Important Moments….

….That Have Shaped The Content Management Field…

Referencing each field in the content management industry (as mentioned in chapter 10 “The Roots of Content Management” of the Boiko “Content Management Bible” 2nd edition), this post looks at how each has impacted the current state of content management.

The PUBLISHING INDUSTRY (p147, 150) established the foundations of content collection:

✦ Document Management (DMS files) vs. Content Management (CMS=components)
DMS controls sharing; CMS controls creation
DMS is about access; CMS is about publishing
✦ Responsible for making content public which was previously private. Websites blossomed from people who had content they wanted to share with others.
✦ Publishing industry is good at targeting its audience and collecting input.

Document Management Systems (DMS) sought to organize, and make files accessible: (p154)

File storage: The system knows the physical location of each file that it tracks but doesn’t require the end user to know that location.
File categorization: You can assign file types and groups based on the criteria that you choose.
Metadata services: You can attach any kind of extra data to a file (such as owner, status, create date, and so on) based on its type.
Collaboration services: You can check files in and out of the system and jointly edit them.
Workflow services: You can route files from worker to worker in a standard, organized way.
Versioning services: You save a historical series of files and retrieve them as you need them.
Access services: End users can find files through tables of contents, indexes, and fulltext searches.

The MULTIMEDIA INDUSTRY (p157-158) focused on types of media other than text to be managed: photographs, sounds, motion. This included catalogs, electronic books, games, videos, sound (music, voice, ringtones, sound bytes), etc.

Multimedia meant bringing more than one medium of communication together and delivering them as integrated content to create a more full communication experience.

The term “asset” (p160) was gleaned from the multimedia industry: An item of value owned.
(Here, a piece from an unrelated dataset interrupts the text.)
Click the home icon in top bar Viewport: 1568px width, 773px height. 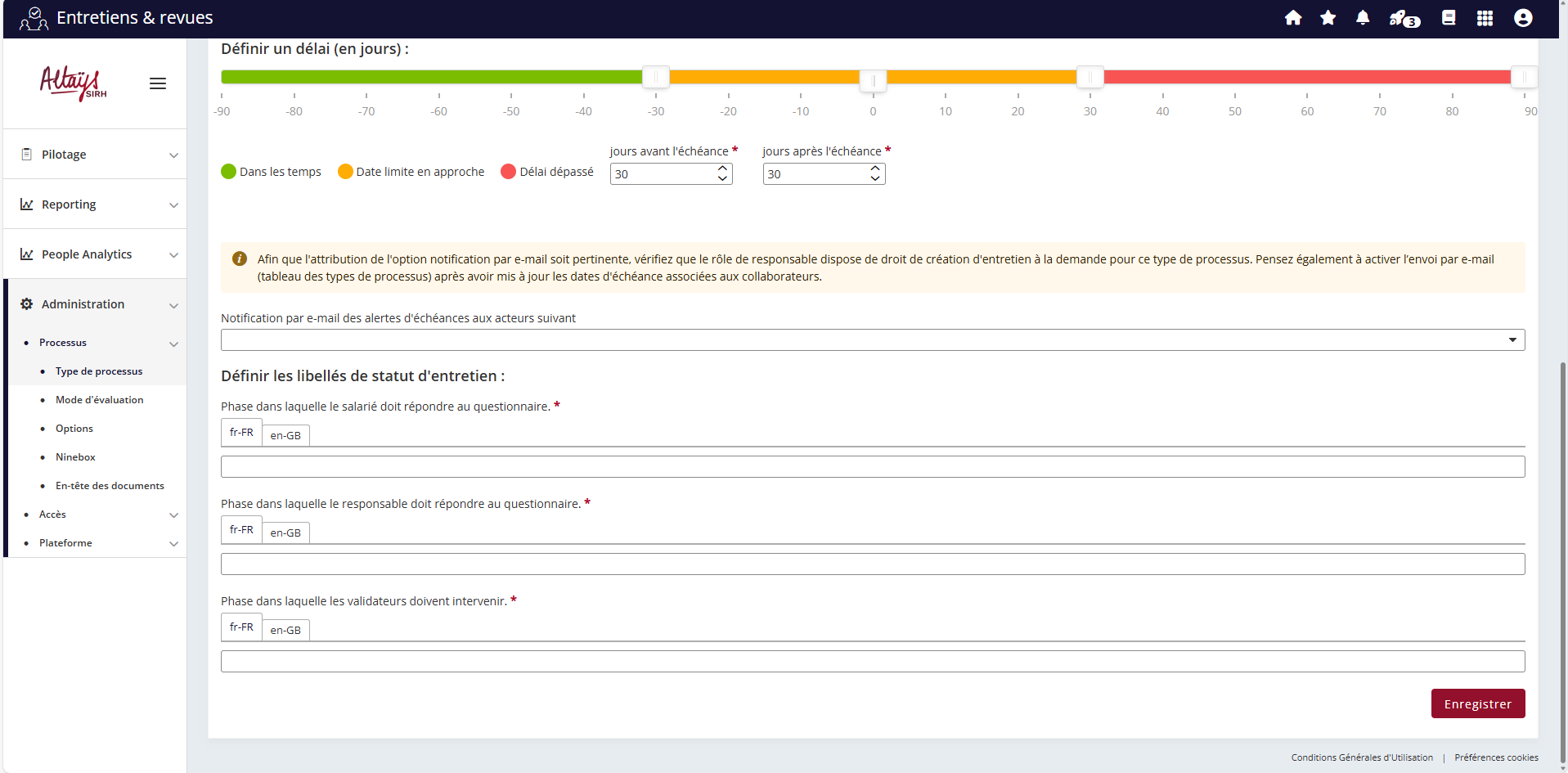[x=1292, y=18]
This popularized the “component” mentality toward content.
“Online help” spawned from the need to disseminate massive amounts of information to supplement information in print form (such as software manuals). Online help meant the size of books could shrink, the cost of publishing was reduced, people got the help they needed more quickly, and it could be updated instantly without having to print errata or reprint an entire book.
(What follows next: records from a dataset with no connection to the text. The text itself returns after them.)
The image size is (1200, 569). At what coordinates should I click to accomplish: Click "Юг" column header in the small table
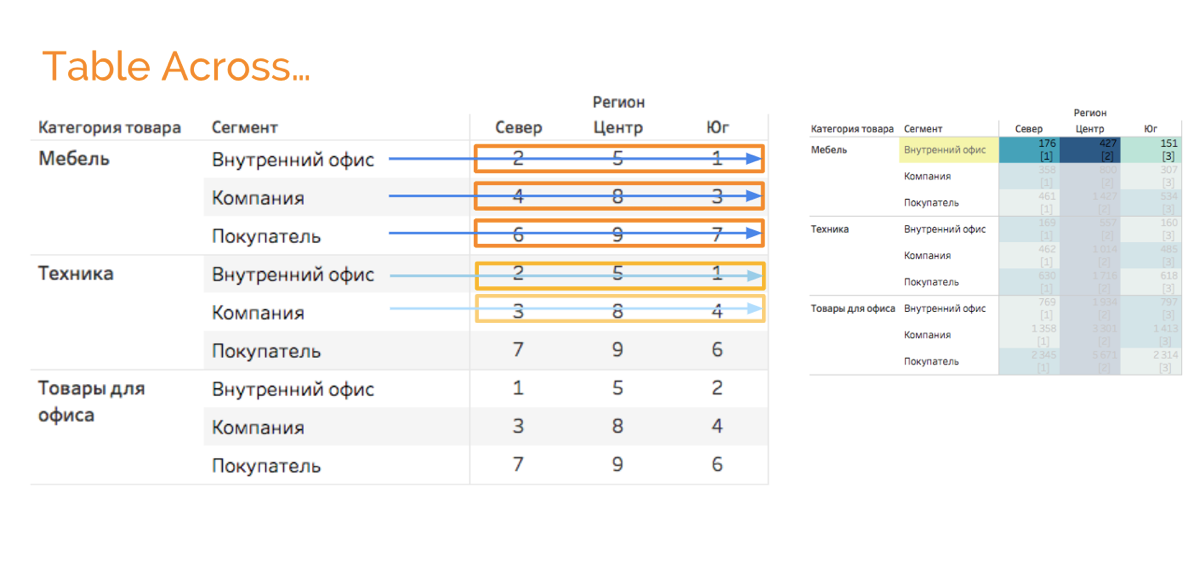point(1151,129)
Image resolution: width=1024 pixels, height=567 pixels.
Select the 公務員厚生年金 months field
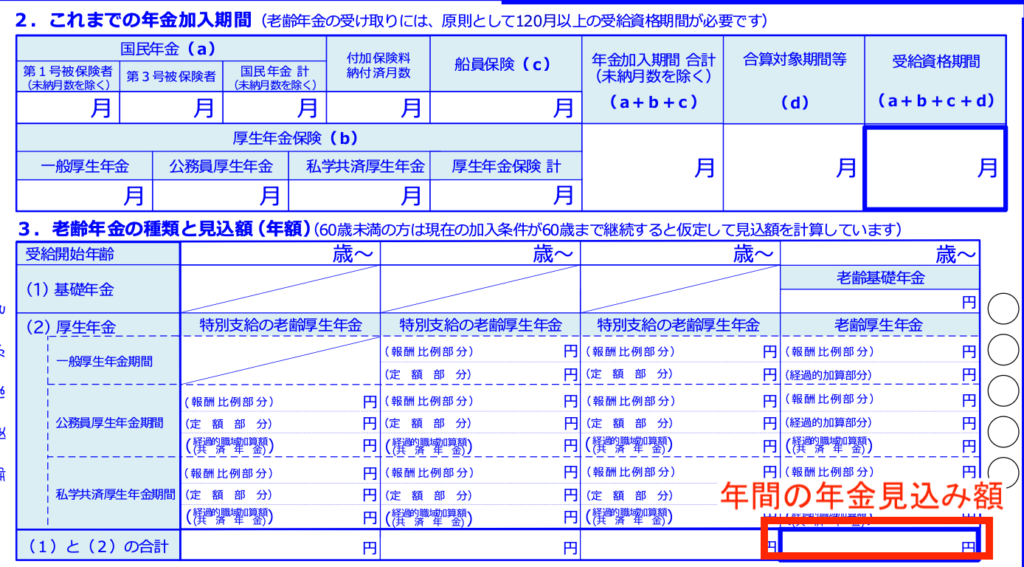[221, 194]
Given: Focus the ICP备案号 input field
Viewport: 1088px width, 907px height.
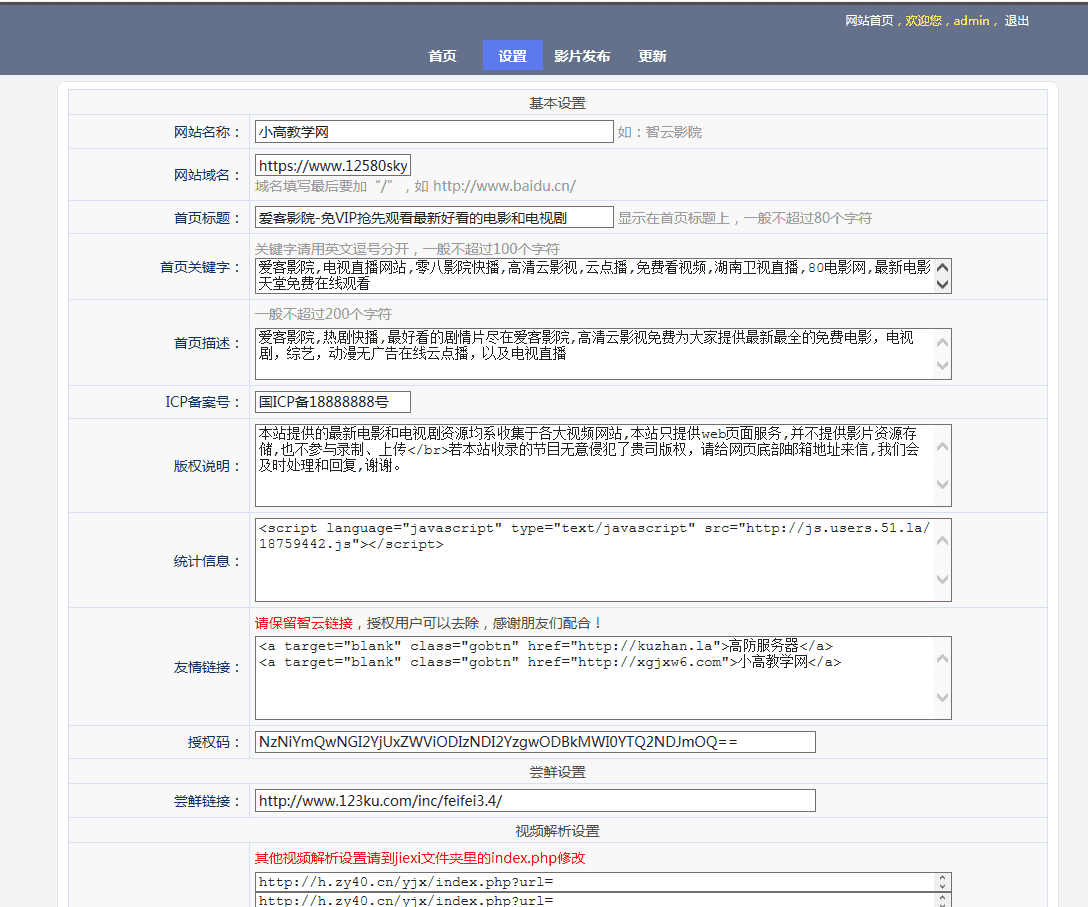Looking at the screenshot, I should (x=332, y=402).
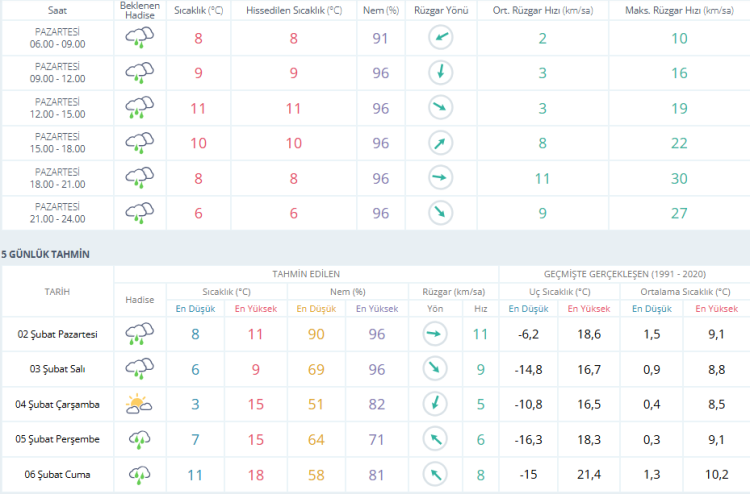Click the 'Maks. Rüzgar Hızı (km/sa)' column header
Viewport: 750px width, 494px height.
pos(677,9)
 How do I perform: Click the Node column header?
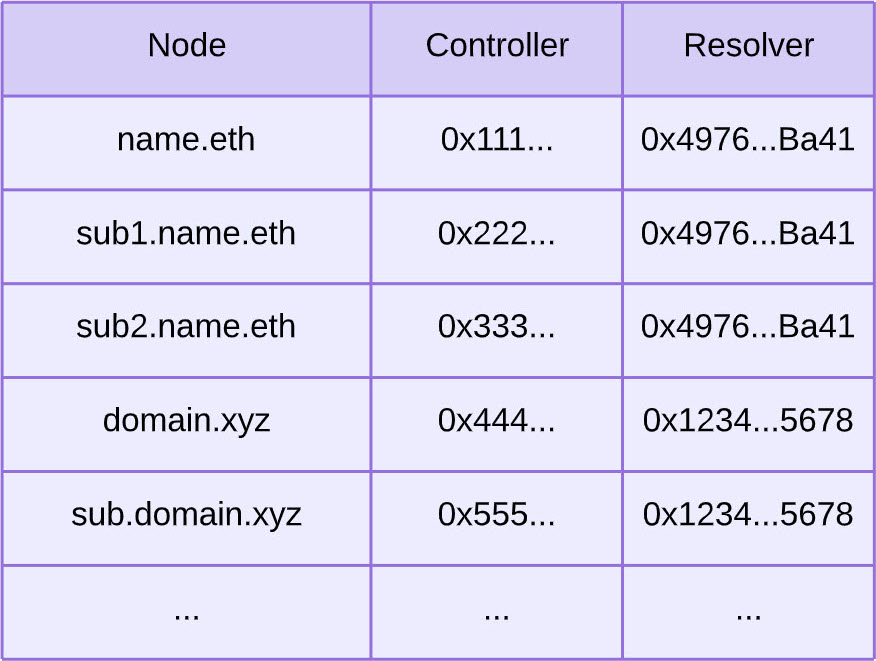click(x=187, y=46)
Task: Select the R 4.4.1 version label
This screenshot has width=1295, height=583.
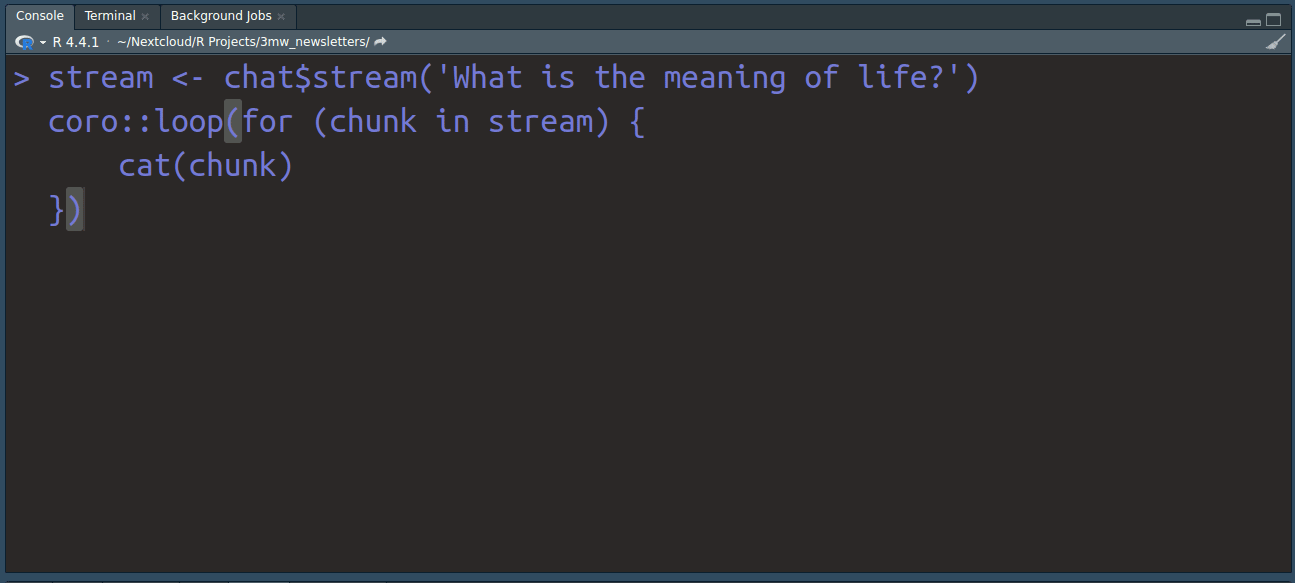Action: tap(76, 42)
The LIBRARY AND INFORMATION SCIENCE INDUSTRIES established the foundations of:

  • metadata
  • storage
  • categories
  • information retrieval

The SOFTWARE INDUSTRY pioneered the distribution of electronic functionality and created content management software:

  1. COLLECTION TECHNOLOGIES accomplish text parsing, automatic tagging, form-based input, content preview, and custom workflow management:
    • grep (globally search for regular expressions)
    • sed (stream editor)
    • AWK (Aho, Weinberger, Kernighan)
    • Perl
  2. MANAGEMENT TECHNOLOGIES: databases.
  3. PUBLISHING TECHNOLOGIES: templates.

The MARKETING AND COMMUNICATIONS INDUSTRIES established the foundations of personalization and “audience”. These industries focus on the audience (not the features of a system), and understand the value of content.